If time, weather and window design allow, remove the sashes, the frames that hold the actual glass from the window frame, as well as operating hardware, so you can paint as many edges and surfaces as possible. Sash removal is fairly easy with most glide-by, casement and newer double-hung windows. Older double hung windows are usually easier to paint in place.
- Paint the dividing munitions or grids, then the window sash outer frame. Leave a hairline of paint overlapping onto the glass to seal out moisture and condensation that could cause paint to peel.
- Alternate the positions of the sashes. Paint the area where the two sashes meet and as many other edges as you can reach. Work the sashes up and down a few times to keep them from sticking.

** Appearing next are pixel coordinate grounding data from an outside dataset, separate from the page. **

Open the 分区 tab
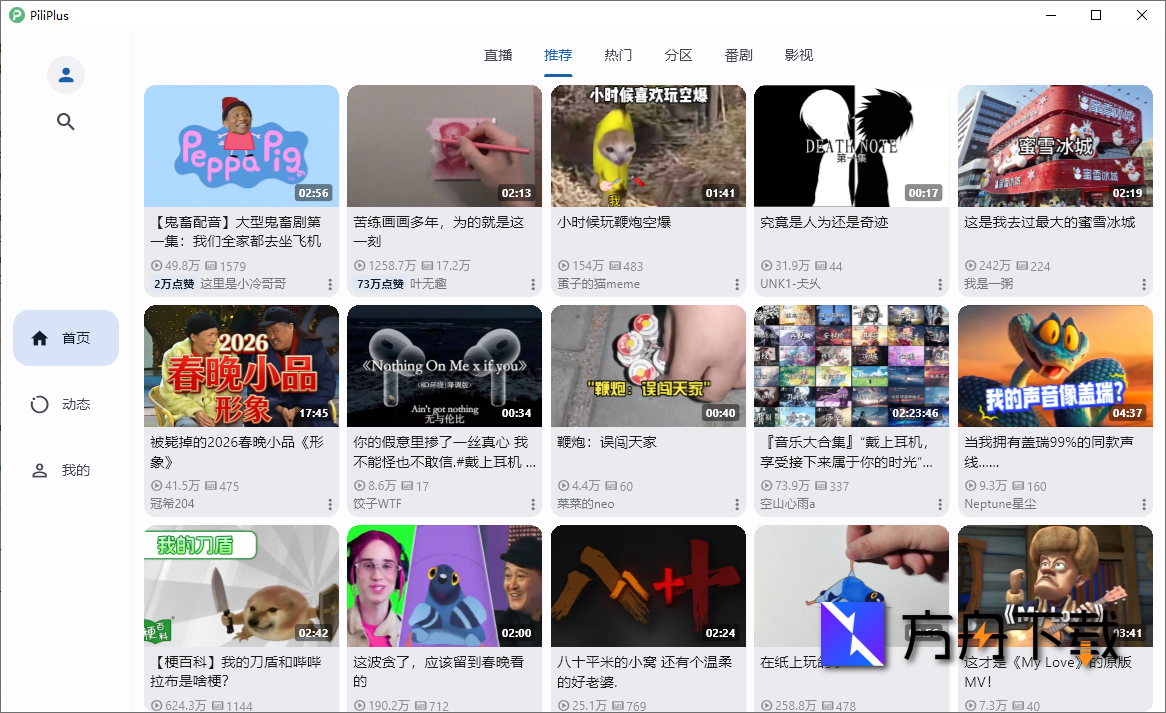Screen dimensions: 1166x713 [678, 55]
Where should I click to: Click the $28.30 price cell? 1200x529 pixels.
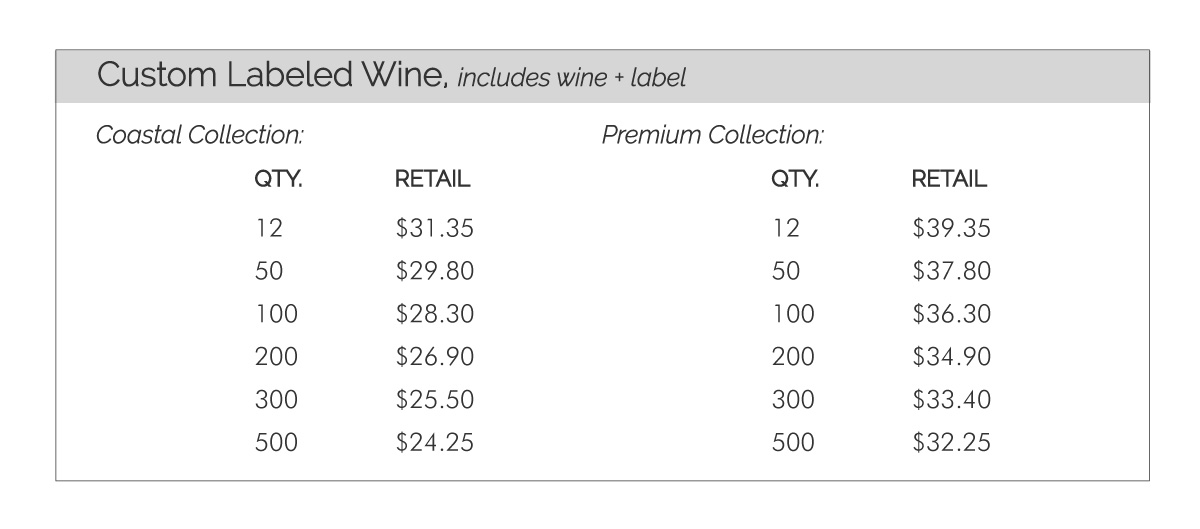point(434,314)
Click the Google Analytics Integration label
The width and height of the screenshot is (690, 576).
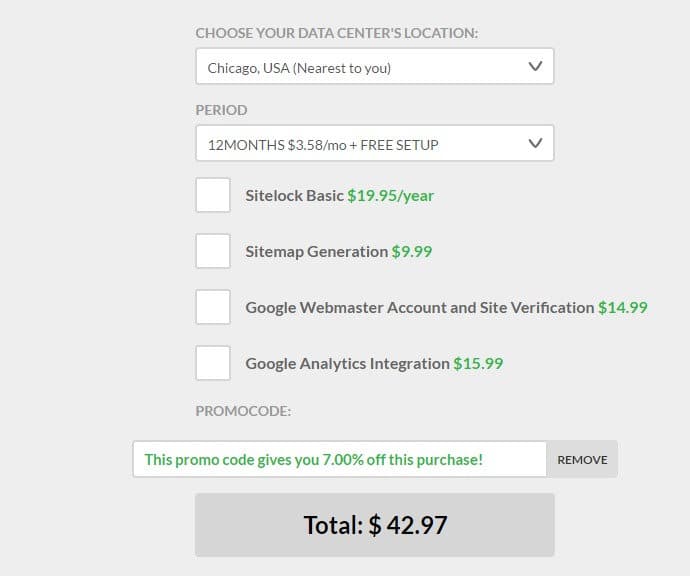coord(348,364)
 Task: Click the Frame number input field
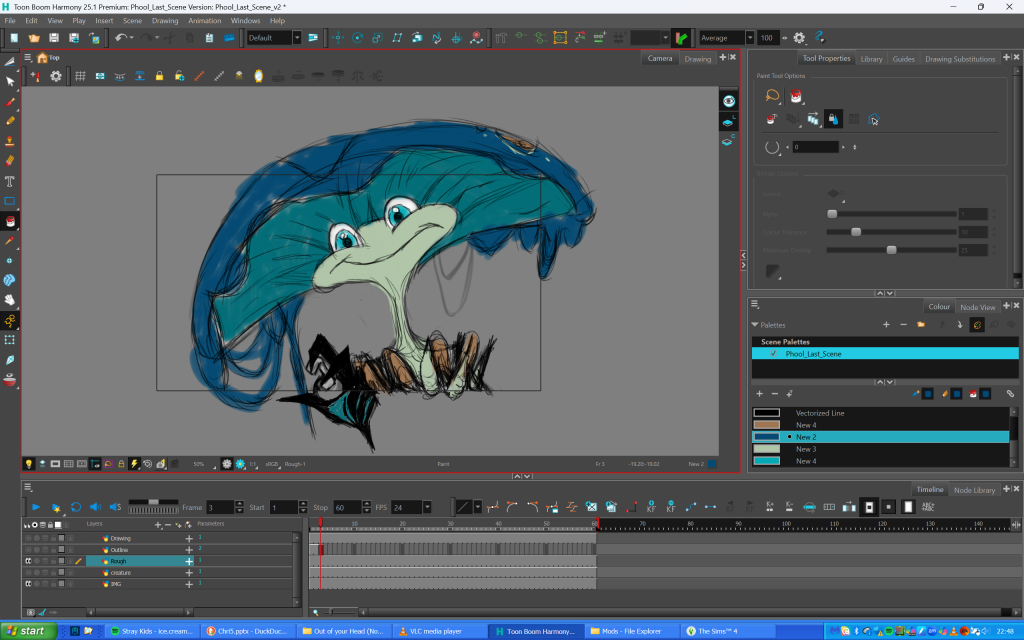(x=220, y=507)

- After painting the grids and sash frames, move on to the casing and finally the sill and apron. Don’t paint the metal channels in the window tracks. Lubricate channels with silicone spray after the paint has dried.

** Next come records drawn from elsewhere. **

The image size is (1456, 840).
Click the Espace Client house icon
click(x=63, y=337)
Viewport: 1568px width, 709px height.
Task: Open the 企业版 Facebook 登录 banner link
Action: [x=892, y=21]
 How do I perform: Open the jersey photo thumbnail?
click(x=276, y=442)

Whenever possible, remove a door from its hinges so you can easily access the bottom and top edges for painting. Remove hinges and hardware to help the job go quickly and smoothly. Laying a door horizon-tally across a pair of sawhorses, or 2x4s laying on the floor, helps minimize drips and runs.
- Spread paint on the inner panels first; then work outward. Some people prefer to apply the paint quickly with a roller and then work it into corners and around moldings with a brush.
- Smooth out the paint in long sweeping strokes, mimicking the original direction of the wood grain. Make certain to paint top and bottom edges to seal out moisture that could cause the door to warp.
- Door faces and moldings should match when the door is closed. Paint the hinge edge the same color as the adjacent visible door face; latch edge matches the side of door, not visible opening into the room.
When painting stair treads and risers, purchase a paint formulated for high-use areas. Balusters and handrails are best painted with an easy-to-maintain, high gloss enamel paint.
Handrail Baluster Newel post
The painting order for stairs starts with the balusters, newel post, and handrail. Then, beginning at the top and working down one step at a time, paint the treads, risers, and stringer on one side of the stairs, leaving the other half open for traffic. When the paint is dry, start again at the top and work on the other half of each step.
Twice as Good
Since the centers of most stairways get twice as much wear and tear as the outer edges, apply twice as much paint to this area. Paint the right two thirds of each tread, then when the paint is dry, paint the left two thirds. This way the center area gets a double coat.